NATO Genel Sekreteri Stoltenberg Bild am Sonntag gazetesine yaptığı açıklamada, Suriye’nin kuzeyinde şiddetin gerilemeye başladığını ve bunun siyasi bir çözüm için çabaları da beraberinde getirebileceğini belirtti. Stoltenberg, ‘’Burada Türkiye’nin önemli bir müttefik olduğunu kabul etmek gerekir. DEAŞ’a karşı mücadelede ve sözde hilafetin fiziksel olarak yıkılmasında Türkiye kararlı bir şekilde katkıda bulundu. Hiçbir müttefik Türkiye kadar Suriyeli sığınmacı almadı. Türkiye 3,6 milyon Suriyeliyi aldı ve hiçbir NATO ülkesi Türkiye kadar terör saldırısı yaşamadı’’ ifadelerini kullandı. DEAŞ lideri Bağdadi’nin öldürülmesinin radikal terörizme karşı kazanılmış önemli bir zafer olduğunu belirten Stoltenberg, DEAŞ’ın büyük oranda yenildiğini ve küçüldüğünü ancak geri dönmeyeceğinden emin olmak zorunda olduklarını belirttti.
TÜM DÜNYA SORUMLUDUR
Almanya Savunma Bakanı Annegret Kramp Karrenbauer’in Suriye’nin kuzeyinde uluslararası güvenli bölge önerisinin hatırlatılması üzerine Stoltenberg, öneriyi memnuniyetle karşıladığını ancak bu konuda tüm dünya ülkelerinin Suriye’deki şiddetin sona ermesi için sorumluluğu bulunduğuna dikkati çekti. Suriye’ye asker gönderme kararı almanın kolay olmadığını vurgulayan Stoltenberg söz konusu önerinin uygulanabilir olduğunu söylemek için erken olduğunu kaydetti. Jens Stoltenberg NATO’nun üye ülkelerin düşüncelerini açıkça ve paylaştığı bir forum olduğunu da belirtti.

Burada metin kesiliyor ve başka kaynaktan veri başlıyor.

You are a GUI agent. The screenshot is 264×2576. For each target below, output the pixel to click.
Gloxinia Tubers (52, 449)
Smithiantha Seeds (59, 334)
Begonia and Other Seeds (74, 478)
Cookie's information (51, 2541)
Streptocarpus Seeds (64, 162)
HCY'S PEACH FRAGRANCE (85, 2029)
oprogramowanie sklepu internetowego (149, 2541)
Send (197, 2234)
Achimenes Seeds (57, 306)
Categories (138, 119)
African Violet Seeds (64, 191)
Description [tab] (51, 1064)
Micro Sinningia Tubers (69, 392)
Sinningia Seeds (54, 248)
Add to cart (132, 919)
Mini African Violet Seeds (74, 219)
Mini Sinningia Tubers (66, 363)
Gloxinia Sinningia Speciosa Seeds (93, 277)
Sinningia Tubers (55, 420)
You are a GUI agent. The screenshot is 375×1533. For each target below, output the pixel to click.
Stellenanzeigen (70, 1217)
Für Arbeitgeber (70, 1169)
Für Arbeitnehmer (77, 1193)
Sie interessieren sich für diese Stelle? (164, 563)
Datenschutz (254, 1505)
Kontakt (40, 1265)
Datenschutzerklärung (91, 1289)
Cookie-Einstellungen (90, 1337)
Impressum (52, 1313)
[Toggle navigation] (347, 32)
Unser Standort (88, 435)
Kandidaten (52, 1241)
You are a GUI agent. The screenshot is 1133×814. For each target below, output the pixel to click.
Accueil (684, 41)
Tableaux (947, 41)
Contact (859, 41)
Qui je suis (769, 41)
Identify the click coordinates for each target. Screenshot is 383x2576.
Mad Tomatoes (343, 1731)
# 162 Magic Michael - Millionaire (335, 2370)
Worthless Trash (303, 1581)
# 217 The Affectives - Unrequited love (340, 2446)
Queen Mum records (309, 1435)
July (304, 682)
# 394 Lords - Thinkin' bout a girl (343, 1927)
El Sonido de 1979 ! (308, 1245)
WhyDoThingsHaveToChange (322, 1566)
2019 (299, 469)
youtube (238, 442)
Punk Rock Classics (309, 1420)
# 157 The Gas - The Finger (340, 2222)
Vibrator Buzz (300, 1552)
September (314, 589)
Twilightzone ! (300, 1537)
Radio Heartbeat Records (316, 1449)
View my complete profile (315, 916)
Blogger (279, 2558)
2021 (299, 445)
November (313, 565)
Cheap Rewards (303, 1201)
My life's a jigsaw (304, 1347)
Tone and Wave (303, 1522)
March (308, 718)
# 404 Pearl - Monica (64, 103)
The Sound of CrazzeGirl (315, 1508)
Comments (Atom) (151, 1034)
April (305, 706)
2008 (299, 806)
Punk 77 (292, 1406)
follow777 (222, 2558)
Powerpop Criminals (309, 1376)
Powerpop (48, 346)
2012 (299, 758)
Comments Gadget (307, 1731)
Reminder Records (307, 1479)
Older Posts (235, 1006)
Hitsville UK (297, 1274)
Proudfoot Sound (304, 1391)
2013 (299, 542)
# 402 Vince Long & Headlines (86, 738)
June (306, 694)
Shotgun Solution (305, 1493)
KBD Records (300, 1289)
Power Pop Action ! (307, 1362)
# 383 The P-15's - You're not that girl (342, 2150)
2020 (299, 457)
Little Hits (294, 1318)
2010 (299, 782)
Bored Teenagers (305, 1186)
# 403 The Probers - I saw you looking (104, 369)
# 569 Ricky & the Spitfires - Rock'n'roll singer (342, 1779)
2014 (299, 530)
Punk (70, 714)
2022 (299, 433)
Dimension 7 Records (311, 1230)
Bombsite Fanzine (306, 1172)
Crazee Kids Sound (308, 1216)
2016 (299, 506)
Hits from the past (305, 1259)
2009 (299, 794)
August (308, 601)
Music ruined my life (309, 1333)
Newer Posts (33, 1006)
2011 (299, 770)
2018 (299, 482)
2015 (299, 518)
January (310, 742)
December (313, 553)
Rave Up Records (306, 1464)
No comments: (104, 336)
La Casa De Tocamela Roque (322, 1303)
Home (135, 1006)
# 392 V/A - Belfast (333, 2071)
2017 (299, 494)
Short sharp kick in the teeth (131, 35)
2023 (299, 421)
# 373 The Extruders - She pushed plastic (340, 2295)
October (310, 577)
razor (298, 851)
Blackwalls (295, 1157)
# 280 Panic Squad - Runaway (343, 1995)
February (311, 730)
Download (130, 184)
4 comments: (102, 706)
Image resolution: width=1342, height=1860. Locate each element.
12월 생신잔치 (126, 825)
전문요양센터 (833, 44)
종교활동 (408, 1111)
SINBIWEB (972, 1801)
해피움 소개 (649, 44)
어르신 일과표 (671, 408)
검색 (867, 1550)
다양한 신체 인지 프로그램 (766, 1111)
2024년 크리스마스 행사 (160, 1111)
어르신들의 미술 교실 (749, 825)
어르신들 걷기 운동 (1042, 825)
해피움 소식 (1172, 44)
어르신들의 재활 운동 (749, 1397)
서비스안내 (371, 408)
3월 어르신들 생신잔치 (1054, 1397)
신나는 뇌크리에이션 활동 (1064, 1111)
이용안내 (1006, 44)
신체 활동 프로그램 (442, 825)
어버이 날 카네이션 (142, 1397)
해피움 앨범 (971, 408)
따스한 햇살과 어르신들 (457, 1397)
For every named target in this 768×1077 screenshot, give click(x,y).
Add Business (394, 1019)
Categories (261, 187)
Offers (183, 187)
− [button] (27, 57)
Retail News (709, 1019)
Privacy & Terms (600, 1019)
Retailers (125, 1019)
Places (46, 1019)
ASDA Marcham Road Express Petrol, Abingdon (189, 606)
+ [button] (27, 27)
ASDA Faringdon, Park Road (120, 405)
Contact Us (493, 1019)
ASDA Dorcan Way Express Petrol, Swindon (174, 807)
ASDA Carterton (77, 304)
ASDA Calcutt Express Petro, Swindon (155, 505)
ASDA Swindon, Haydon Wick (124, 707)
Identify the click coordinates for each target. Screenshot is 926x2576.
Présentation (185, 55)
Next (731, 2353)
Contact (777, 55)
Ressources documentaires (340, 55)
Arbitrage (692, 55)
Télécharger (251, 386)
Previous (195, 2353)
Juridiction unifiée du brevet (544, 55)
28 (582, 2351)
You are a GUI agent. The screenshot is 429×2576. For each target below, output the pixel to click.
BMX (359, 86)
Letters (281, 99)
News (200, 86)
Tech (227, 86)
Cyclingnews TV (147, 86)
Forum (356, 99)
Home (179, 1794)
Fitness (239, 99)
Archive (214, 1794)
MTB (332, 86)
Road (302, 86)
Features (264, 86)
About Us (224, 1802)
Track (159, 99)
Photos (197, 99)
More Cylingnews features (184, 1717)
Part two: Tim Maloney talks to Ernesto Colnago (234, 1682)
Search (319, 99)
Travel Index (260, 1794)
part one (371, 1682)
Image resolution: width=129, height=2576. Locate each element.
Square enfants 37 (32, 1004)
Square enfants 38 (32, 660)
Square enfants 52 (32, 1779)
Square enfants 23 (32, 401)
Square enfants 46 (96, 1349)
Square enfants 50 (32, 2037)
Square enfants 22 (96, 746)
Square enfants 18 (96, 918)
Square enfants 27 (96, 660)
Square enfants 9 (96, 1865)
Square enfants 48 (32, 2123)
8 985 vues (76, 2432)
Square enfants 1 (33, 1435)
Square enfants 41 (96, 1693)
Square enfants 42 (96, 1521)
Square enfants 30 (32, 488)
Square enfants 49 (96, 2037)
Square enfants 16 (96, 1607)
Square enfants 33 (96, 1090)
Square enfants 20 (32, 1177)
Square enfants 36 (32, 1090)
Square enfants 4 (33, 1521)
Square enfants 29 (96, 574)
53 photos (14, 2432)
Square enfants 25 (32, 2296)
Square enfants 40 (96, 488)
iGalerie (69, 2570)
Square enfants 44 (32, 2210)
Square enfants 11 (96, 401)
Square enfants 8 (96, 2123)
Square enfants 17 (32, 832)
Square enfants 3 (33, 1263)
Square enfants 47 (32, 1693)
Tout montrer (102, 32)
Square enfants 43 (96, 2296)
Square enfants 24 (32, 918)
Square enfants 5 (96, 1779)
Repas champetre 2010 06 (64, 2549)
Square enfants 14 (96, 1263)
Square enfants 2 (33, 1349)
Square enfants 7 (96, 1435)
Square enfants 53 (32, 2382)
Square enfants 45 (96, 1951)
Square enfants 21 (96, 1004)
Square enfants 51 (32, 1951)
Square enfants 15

NATO, ÜYESİNE KARŞI HAREKETE GEÇMEZ
NATO’nun değerler ittifakı olarak demokrasi, hukuk devleti ve insan hakları konusunda yükümlülüğü olduğunu vurgulayan Stoltenberg, ancak AB’den farklı olarak askeri ittifakın üye ülkelerden birine karşı harekete geçme gibi bir mekanizmasının olmadığını belirtti.
BAĞDADİ’Yİ YENİDEN ‘CANLANDIRABİLİRLER’
ABD Başkanı Donald Trump, geçtiğimiz hafta Suriye’de düzenlenen operasyonda terör örgütü DEAŞ’ın elebaşı Ebubekir el-Bağdadi’nin ölü ele geçirildiğini açıklamıştı. Uzmanlardan ise terör örgütü elebaşıyla ilgili hayati derecede bir uyarı geldi. Video doğrulama uzmanı Shamir Allibhai, DEAŞ militanlarının eski liderleri Bağdadi’yi ‘ölümden döndürebileceklerini’ bunu da ‘deepfake’ teknolojisi kullanarak yapabileceklerini belirtti. Allibhai, bunun ABD halkının şaşırıp Trump’ı sorgulamasına, ordunun kendi istihbaratı konusunda şüphe duymasına neden olabileceği konusunda uyardı. Deepfake teknolojisi endişe verici bir oranda gelişmeye devam ediyor ve 2020 ABD seçimlerine zarar vereceğinden korkuluyor. Obama gibi siyasetçilere de uygulanan ‘deepfake’ ile herhangi birinin fotoğrafı başka birinin vücuduna monte edilip istendiği gibi kontrol edilebiliyor.